## Текст задания 1
Перепишите слово в слово строки списка начиная со строки, где есть «will (x=705, y=50).», и до строки, где есть «Looking at the screenshot, I should point(584,353).», включая обе.
◇ ◇ ◇ ◇ ◇ ◇ ◇
Борис Бондарев: Во-первых, все эти события ни меня, ни мою работу непосредственно не затрагивали, на мне они никак не отражались: я не очень за ними следил, на самом деле. На меня, конечно, произвело впечатление присоединение Крыма, потому что это было такое событие, которое вышло за рамки обычных наших представлений о действительности. Что касается дел на Донбассе, то там с самого начала было много непонятных вещей, естественно – кто там действительно воевал, были это сепаратисты какие-то, или это были российские войска. Сейчас мы многое пониманием, но тогда было все далеко неоднозначно. Тем более, не было такого, чтобы нам кто-то сообщал официальную информацию по этому вопросу. Чтобы проводились какие-то летучки, планерки, на которых бы говорили: «В Украине происходит, на самом деле, то-то и то-то, для вашего сведения» – такого, конечно, не было, поэтому каждый делал для себя выводы, исходя из той информации, которая была доступна. Прежде всего, из открытой информации – различных СМИ, интернет-блогов, и так далее. Другое дело, когда уже окончательно стало понятно, что эта ситуация развивается в совершенно неблагоприятном для России направлении, и все это ознаменовалось открытой полноценной войной против Украины, то это уже стало совсем по-другому выглядеть, и стало понятно, что дальше уже нельзя там находиться. Но опять же, повторяю, крымская история отличалась в тот момент, в том контексте, она выглядела совсем не такой вопиющей что ли, скажем так, для меня лично тогда.
Д.Г.: Но уже тогда были голосования, например, на Генассамблее ООН, и вы на дипломатическом уровне могли видеть достаточно жесткое неприятие западными партнерами России того, что она сделала. Какие-то выводы вы для себя делали из их реакции, например, на тот очевидный факт, что территория одного государства была захвачена другим?
◇ ◇ ◇ ◇ ◇ ◇ ◇
## Текст задания 2
Какое событие, по словам Бориса Бондарева в отрывке интервью, произвело на него впечатление?

## Входные данные
◇ ◇ ◇ ◇ ◇ ◇ ◇
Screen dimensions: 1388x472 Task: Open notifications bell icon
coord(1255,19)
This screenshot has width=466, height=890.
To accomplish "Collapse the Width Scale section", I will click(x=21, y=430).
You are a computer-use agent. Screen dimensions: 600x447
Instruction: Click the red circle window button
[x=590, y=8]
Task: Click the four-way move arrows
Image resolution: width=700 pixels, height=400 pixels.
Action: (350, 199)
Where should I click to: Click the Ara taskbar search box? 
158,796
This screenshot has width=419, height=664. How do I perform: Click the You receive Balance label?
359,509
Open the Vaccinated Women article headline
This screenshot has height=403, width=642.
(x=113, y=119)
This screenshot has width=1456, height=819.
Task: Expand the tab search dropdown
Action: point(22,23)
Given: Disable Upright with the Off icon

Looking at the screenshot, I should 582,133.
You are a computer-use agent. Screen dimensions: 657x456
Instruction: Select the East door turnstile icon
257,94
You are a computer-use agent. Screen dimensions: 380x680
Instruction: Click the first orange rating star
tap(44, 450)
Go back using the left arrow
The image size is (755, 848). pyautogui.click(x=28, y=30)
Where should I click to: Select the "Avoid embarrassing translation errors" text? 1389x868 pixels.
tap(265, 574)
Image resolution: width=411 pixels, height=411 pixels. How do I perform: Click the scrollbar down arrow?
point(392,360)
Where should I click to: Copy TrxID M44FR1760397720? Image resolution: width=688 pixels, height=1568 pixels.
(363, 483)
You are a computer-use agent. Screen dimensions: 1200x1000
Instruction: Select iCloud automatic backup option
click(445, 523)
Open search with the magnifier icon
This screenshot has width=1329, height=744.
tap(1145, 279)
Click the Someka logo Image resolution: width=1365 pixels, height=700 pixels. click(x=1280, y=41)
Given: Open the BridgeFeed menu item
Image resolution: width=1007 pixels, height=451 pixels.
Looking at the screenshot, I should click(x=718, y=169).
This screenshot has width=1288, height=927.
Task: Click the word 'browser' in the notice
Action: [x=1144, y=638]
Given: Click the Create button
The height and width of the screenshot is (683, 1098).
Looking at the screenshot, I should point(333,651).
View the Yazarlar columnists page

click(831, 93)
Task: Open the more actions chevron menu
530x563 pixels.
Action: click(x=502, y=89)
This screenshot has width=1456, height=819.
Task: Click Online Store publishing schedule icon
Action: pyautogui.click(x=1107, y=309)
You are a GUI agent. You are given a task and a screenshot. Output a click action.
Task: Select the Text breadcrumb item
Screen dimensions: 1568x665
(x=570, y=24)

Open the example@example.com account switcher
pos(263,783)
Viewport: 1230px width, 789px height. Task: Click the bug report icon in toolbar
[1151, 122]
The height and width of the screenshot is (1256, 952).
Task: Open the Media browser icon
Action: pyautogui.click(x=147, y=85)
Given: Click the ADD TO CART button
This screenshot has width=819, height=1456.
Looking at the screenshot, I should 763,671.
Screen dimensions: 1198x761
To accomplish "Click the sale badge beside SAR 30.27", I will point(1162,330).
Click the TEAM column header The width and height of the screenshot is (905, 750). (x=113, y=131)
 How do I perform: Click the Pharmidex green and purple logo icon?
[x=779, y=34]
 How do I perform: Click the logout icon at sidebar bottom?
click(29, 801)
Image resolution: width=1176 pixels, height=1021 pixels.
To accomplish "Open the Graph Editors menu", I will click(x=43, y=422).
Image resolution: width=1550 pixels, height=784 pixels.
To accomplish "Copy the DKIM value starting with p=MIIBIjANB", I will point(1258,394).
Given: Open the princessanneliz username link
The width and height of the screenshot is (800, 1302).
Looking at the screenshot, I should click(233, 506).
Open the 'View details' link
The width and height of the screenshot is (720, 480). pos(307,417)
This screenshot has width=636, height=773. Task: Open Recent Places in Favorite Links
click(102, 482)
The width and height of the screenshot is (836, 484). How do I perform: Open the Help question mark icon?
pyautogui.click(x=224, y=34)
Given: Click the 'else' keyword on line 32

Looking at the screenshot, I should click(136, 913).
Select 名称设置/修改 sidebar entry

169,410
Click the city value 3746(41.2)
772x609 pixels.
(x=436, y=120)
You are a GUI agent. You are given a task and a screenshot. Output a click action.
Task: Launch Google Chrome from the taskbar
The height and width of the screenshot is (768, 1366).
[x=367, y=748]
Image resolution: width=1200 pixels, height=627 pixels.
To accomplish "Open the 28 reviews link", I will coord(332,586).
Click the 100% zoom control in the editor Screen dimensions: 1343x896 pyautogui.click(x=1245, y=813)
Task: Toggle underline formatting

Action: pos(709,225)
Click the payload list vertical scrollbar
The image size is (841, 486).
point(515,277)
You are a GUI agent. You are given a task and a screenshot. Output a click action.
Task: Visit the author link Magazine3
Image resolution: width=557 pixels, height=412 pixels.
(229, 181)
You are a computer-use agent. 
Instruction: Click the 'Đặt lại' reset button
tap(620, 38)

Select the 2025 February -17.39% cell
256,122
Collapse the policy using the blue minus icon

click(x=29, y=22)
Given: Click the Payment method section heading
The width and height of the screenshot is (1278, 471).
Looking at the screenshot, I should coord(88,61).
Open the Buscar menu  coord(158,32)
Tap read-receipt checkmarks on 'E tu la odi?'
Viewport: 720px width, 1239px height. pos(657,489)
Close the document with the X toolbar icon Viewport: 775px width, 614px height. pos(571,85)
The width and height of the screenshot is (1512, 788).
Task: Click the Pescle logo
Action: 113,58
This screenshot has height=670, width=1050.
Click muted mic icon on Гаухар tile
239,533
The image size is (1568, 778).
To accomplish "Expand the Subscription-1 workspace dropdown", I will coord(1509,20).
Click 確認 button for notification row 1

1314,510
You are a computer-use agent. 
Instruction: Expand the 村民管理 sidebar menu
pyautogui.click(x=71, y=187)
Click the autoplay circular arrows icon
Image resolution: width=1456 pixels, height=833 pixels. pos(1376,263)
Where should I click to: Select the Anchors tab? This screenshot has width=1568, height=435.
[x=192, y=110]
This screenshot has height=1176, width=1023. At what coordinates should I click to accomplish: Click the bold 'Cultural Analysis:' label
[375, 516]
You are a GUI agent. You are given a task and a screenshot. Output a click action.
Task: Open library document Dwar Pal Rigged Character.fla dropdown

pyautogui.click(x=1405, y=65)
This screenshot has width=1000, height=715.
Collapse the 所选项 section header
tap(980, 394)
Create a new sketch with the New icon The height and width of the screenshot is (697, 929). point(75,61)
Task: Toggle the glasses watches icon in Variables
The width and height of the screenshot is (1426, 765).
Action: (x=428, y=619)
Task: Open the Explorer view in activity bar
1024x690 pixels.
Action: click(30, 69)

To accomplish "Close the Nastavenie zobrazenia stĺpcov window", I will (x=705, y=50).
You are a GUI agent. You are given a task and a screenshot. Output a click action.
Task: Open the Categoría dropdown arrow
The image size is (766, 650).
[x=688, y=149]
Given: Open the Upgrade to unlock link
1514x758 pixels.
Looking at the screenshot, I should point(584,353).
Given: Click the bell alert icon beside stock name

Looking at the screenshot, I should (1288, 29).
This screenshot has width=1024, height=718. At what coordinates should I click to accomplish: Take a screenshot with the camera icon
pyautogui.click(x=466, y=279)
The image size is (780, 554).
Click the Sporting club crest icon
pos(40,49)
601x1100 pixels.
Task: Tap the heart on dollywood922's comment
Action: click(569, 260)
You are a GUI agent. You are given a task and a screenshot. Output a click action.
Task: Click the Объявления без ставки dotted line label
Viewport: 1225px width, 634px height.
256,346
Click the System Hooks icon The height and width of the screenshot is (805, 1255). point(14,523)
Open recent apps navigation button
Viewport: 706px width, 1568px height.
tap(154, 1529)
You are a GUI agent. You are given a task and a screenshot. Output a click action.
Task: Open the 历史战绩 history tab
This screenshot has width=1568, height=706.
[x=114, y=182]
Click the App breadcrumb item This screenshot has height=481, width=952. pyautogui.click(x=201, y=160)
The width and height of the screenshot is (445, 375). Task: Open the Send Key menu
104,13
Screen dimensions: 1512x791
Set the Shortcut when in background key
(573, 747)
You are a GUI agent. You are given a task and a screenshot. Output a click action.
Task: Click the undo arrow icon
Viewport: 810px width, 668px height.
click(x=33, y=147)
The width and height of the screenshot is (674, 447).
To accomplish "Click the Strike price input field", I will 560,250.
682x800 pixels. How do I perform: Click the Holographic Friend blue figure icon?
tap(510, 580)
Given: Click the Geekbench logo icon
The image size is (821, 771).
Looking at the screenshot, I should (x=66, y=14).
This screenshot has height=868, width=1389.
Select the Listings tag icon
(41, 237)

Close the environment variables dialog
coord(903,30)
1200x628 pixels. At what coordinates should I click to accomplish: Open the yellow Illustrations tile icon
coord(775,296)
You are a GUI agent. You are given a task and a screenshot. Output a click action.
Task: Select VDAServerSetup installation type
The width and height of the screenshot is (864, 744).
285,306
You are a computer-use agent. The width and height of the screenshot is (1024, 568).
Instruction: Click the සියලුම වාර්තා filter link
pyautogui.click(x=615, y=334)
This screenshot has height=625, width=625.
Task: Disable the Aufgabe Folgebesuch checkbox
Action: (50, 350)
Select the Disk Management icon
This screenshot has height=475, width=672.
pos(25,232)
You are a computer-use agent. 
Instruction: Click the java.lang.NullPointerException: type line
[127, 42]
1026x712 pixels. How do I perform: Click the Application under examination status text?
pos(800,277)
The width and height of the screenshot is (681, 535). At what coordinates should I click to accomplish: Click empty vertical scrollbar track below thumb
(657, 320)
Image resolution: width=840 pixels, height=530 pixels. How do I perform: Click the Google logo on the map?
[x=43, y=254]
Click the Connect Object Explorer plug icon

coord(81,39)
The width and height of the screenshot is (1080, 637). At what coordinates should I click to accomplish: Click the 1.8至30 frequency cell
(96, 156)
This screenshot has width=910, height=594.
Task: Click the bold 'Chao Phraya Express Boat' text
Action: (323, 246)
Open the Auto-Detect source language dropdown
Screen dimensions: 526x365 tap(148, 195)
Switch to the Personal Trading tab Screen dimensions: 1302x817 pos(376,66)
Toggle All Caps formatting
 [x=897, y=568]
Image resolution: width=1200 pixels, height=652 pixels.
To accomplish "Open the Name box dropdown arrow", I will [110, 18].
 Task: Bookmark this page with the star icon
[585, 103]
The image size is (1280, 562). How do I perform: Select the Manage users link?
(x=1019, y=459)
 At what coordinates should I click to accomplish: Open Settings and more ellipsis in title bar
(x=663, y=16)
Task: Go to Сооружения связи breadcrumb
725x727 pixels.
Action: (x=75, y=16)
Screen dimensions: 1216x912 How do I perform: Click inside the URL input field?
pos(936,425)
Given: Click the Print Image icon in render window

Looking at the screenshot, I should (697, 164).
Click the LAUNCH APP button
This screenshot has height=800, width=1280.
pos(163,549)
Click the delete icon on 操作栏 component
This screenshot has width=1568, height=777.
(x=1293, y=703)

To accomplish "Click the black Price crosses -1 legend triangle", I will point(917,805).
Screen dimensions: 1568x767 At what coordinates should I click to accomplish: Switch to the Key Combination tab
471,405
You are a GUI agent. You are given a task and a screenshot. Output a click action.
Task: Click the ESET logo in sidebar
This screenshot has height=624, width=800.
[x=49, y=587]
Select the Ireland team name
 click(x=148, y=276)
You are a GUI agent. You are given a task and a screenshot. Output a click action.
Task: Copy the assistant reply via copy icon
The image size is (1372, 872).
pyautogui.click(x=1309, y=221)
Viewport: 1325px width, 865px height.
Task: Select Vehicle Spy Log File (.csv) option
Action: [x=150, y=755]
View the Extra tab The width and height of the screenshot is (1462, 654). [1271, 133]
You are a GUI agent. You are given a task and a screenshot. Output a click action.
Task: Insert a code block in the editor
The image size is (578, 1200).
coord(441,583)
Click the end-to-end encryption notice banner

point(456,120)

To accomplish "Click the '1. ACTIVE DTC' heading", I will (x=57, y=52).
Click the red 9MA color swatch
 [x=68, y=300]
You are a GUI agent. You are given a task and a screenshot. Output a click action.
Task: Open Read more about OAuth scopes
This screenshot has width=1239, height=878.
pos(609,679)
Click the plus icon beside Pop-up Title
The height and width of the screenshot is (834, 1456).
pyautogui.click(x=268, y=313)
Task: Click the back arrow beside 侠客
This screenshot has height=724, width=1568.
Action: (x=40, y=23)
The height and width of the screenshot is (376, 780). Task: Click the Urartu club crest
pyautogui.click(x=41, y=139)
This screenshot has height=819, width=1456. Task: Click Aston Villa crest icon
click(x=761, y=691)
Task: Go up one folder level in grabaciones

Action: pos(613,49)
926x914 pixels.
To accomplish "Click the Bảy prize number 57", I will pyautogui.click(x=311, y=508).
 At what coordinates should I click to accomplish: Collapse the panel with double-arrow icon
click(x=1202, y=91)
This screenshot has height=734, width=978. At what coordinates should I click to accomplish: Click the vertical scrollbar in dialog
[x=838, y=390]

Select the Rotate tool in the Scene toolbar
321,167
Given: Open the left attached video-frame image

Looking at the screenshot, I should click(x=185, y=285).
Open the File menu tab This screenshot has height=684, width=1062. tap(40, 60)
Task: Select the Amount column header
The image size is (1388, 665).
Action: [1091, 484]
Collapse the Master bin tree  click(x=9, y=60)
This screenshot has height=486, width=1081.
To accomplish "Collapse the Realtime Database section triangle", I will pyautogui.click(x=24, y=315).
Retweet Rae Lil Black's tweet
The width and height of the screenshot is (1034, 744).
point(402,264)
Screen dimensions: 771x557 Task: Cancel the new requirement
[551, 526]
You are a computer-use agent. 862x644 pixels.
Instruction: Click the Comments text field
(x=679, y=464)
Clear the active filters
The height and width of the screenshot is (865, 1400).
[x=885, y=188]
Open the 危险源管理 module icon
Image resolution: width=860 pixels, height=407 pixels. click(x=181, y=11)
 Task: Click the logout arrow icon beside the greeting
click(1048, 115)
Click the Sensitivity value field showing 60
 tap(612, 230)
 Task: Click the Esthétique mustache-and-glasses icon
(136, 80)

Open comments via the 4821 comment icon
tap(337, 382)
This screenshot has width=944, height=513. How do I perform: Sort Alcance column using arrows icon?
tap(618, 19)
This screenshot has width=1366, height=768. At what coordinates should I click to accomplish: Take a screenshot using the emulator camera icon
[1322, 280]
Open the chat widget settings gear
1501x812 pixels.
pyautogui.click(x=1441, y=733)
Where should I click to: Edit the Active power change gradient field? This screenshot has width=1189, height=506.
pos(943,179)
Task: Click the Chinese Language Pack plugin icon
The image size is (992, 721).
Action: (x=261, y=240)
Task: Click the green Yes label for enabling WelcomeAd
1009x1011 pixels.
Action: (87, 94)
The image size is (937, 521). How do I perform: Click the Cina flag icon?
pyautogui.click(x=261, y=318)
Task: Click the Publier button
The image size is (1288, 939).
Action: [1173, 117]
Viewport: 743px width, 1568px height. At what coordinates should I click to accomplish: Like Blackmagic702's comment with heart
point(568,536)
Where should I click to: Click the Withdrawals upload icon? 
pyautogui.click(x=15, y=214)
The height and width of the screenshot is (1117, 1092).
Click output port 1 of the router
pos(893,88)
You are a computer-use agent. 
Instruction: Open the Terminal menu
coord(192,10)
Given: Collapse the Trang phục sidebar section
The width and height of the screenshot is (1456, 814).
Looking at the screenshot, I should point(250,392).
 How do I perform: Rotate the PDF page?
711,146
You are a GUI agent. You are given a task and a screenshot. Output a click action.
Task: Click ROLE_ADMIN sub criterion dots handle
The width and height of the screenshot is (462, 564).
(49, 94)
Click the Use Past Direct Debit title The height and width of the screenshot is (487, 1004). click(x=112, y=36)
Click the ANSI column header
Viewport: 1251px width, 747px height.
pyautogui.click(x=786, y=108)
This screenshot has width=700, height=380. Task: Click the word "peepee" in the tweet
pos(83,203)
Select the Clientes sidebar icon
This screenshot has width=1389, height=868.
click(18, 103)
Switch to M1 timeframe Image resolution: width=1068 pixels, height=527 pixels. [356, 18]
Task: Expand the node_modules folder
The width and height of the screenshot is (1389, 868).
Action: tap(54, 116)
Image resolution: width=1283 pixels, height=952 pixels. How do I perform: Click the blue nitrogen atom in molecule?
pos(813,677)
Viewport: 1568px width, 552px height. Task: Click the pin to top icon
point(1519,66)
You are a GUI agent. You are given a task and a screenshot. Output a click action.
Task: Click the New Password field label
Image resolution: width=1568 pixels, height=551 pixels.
◇ ◇ ◇ ◇ ◇ ◇ ◇
## Полный ответ 1
To accomplish "Close the Nastavenie zobrazenia stĺpcov window", I will (x=705, y=50).
You are a GUI agent. You are given a task and a screenshot. Output a click action.
Task: Open the Categoría dropdown arrow
The image size is (766, 650).
[x=688, y=149]
Given: Open the Upgrade to unlock link
1514x758 pixels.
Looking at the screenshot, I should point(584,353).

## Полный ответ 2
Присоединение Крыма.